Contrary to popular opinion, the 1650s were not a cultural wasteland in England under Oliver Cromwell’s Puritanical rule. Portraiture in particular flourished, with the brilliant artist John Michael Wright (1617-94) returning to London in 1656 after almost a decade working abroad. David des Granges, who had followed King Charles II to Scotland in the early 1650s, also returned to London in 1658, advertising himself as the practitioner of ‘the Art of Miniature or Limning, by the Life or Copying, approved to be none of the worst, if not answerable in some measure to be the best.’[1] Cromwell himself used portraiture as a promotional tool just as his royal predecessors had done, employing John Hoskin Senior’s nephew, Samuel Cooper (1607/08-72) to paint his portrait ‘warts and all’. Portrait miniatures continued to be commissioned from artists who remained diplomatically neutral in a politically unstable climate. They were an established part of life in the mid seventeenth century – often a celebration of a betrothal or used in mourning – and modest enough to be entirely acceptable to the new Puritan regime.

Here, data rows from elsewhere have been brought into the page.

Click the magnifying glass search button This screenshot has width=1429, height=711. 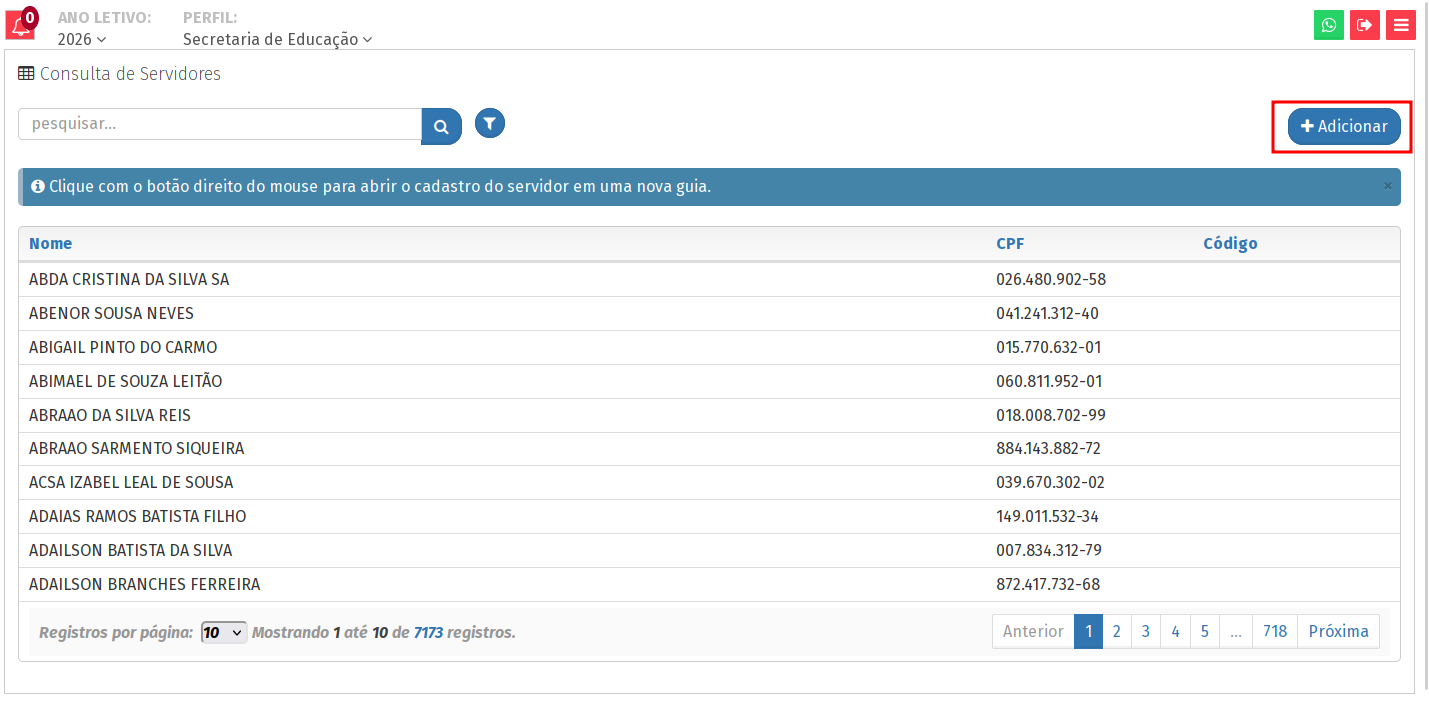[441, 127]
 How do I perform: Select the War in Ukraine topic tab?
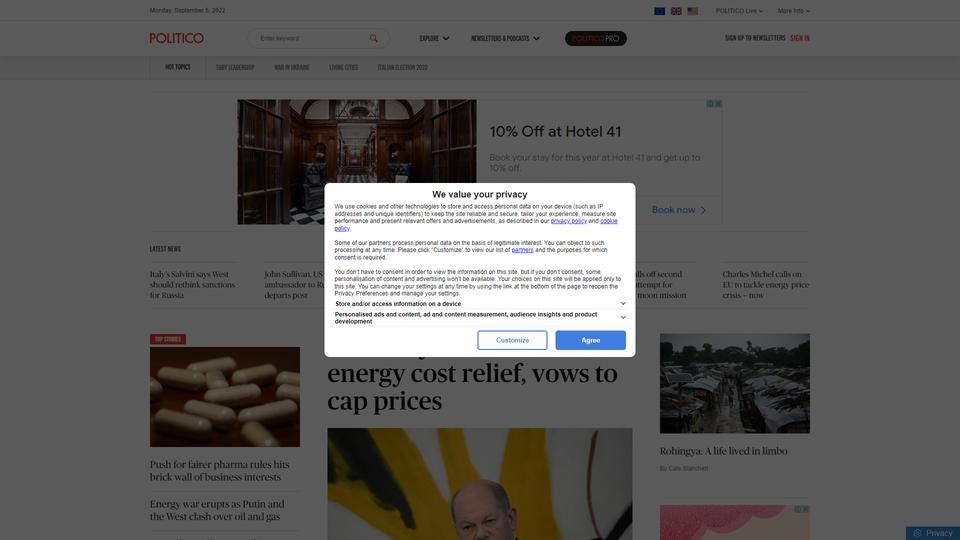coord(291,67)
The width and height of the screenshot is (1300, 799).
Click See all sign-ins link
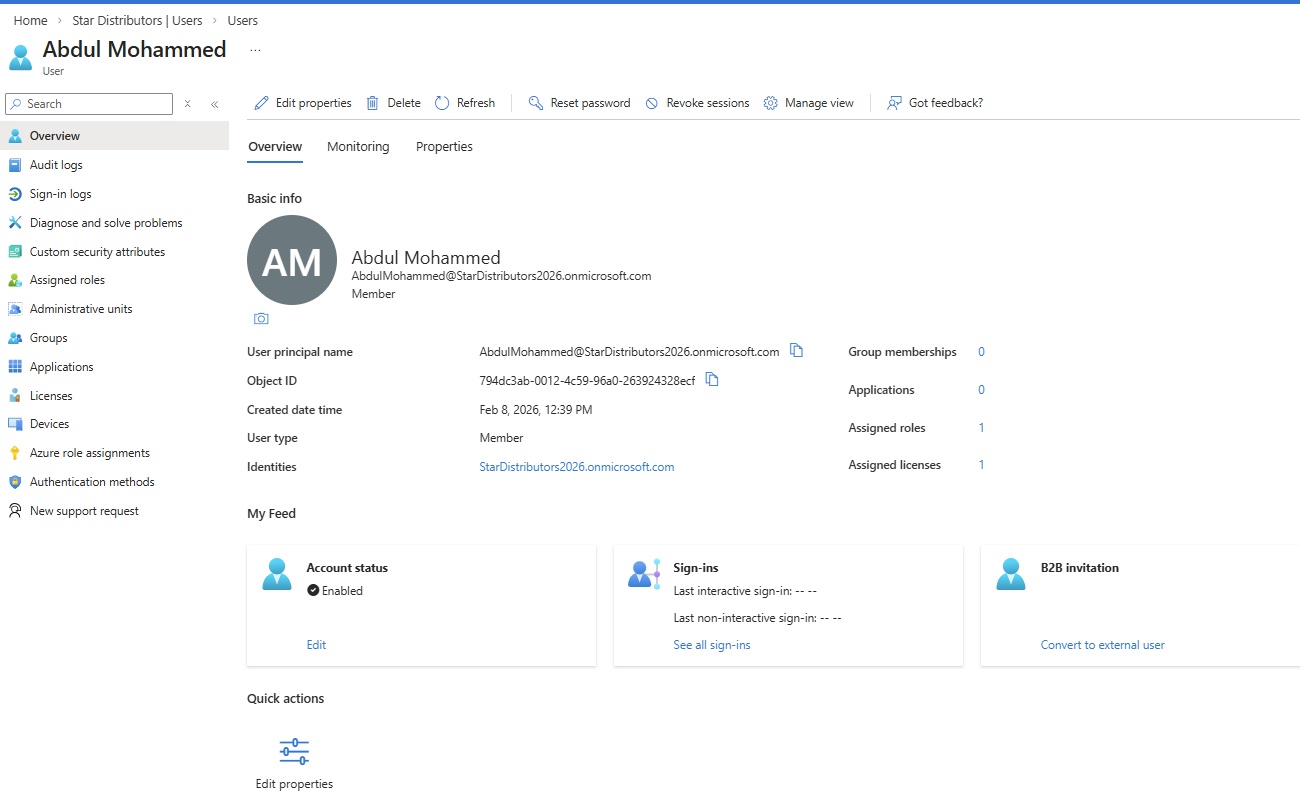pos(712,645)
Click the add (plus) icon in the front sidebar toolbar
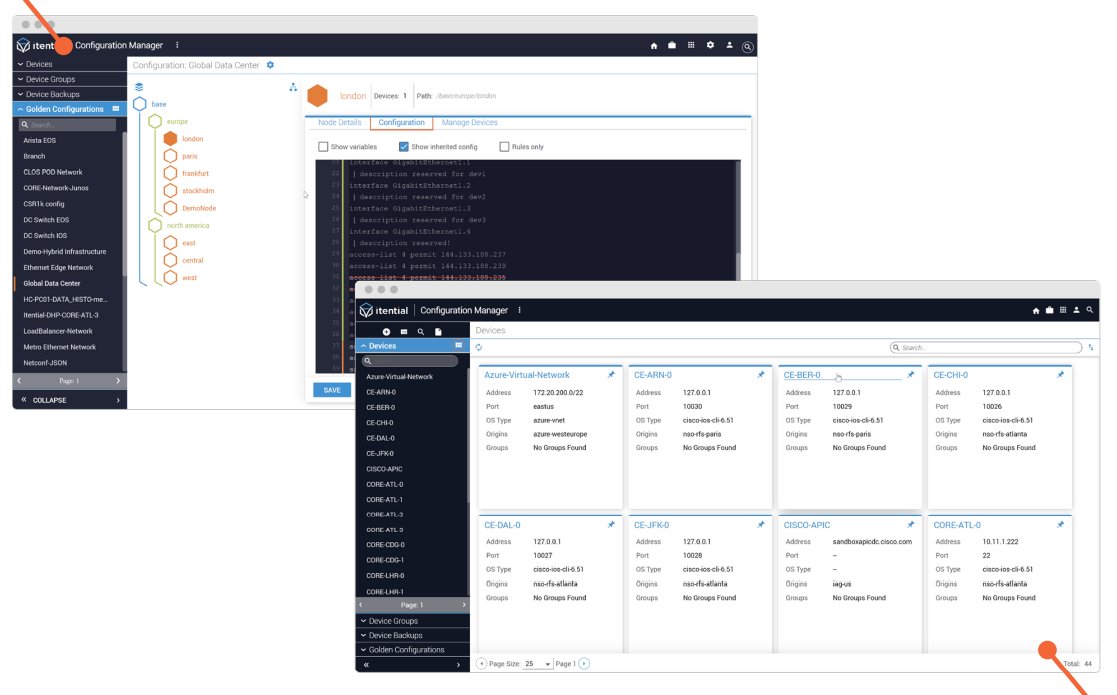This screenshot has height=695, width=1117. (386, 332)
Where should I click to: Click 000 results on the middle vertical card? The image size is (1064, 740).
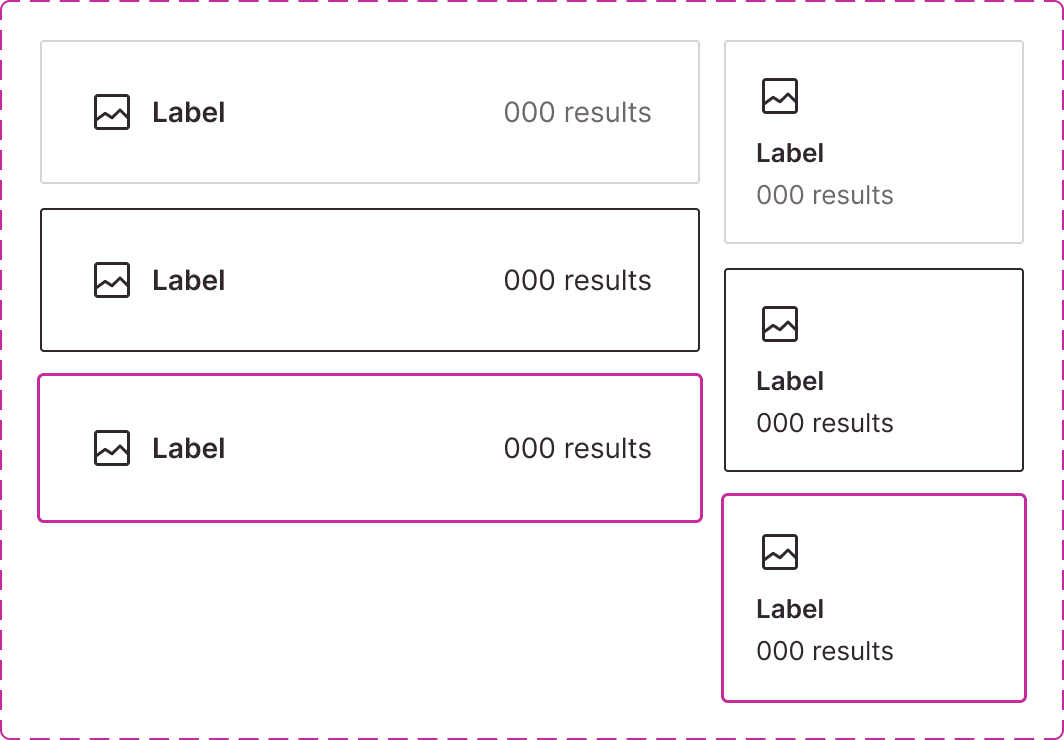point(824,423)
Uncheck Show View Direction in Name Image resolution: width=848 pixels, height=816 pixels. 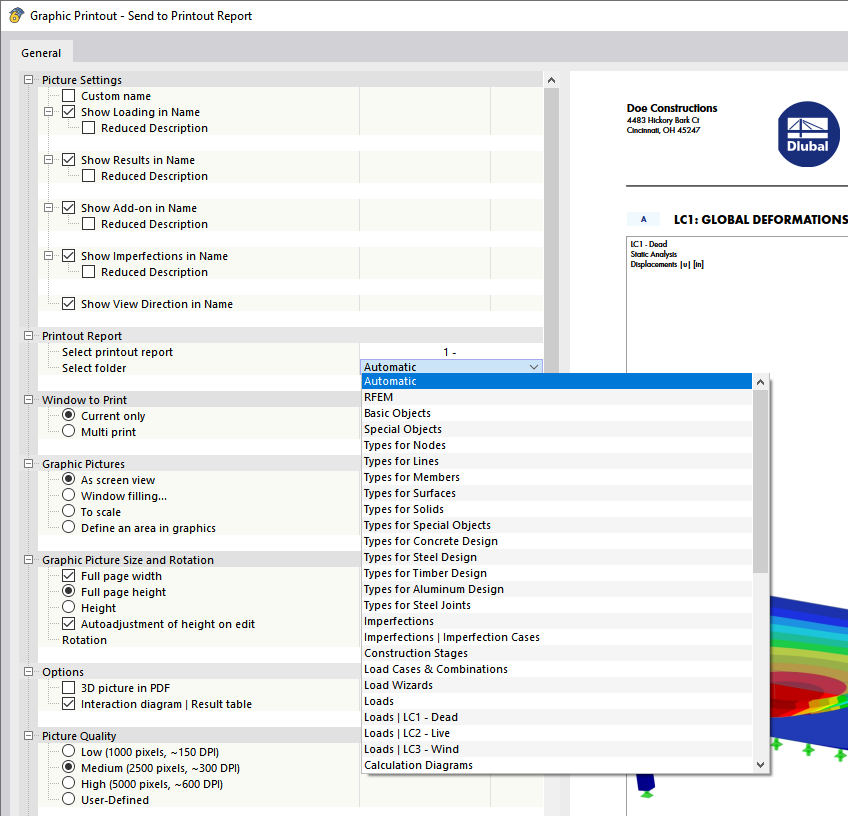(68, 303)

By 1657, the date of this portrait, the name ‘Hoskins’ had been synonymous with highly sophisticated court-centric portrait miniatures, spanning the reign of Charles I and then smoothly rolling into Cromwell’s reign as Lord Protector. The existence of a signed self-portrait by Hoskins’s son, also called John, has allowed for a revision of miniatures signed with the ‘JH’ monogram after 1645 as by the younger man.[2] So successful was John Hoskins senior as an artist, partially due to his close relationship with the famed artist Anthony van Dyck, whose paintings he often interpreted in little, that the continuation of the name, and technique, from father to son may have inspired confidence in patrons.
Hoskins senior (c.1590-1664/5) was also the uncle of Samuel and Alexander Cooper, the former eventually eclipsing his uncle with his internationally recognised success. Both Hoskins senior and junior often included architecture amongst the more general topography in the background of his miniatures, and it is possible that the simple outline of buildings in the present miniature could depict the estate of the young man. Interestingly it looks to be of a ruined house and may have been one of the many buildings destroyed or damaged during the fighting of the English Civil War.
[1] Mercurius Politicus, 22–29 July 1658, 701, as quoted in Helen Pierce, "“The Bold Adventure of All”: Reconstructing the Place of Portraits in Interregnum England", British Art Studies, Issue 16, https://doi.org/10.17658/issn.2058-5462/issue-16/hpierce
[2] Collection of the Duke of Buccleuch and Queensbury. For further discussion see Stephens, Richard. "The Hoskins Family of Limners: A New Document." The British Art Journal 19, no. 3 (2018): 78-79. Accessed April 16, 2021. https://www.jstor.org/stable/48584554.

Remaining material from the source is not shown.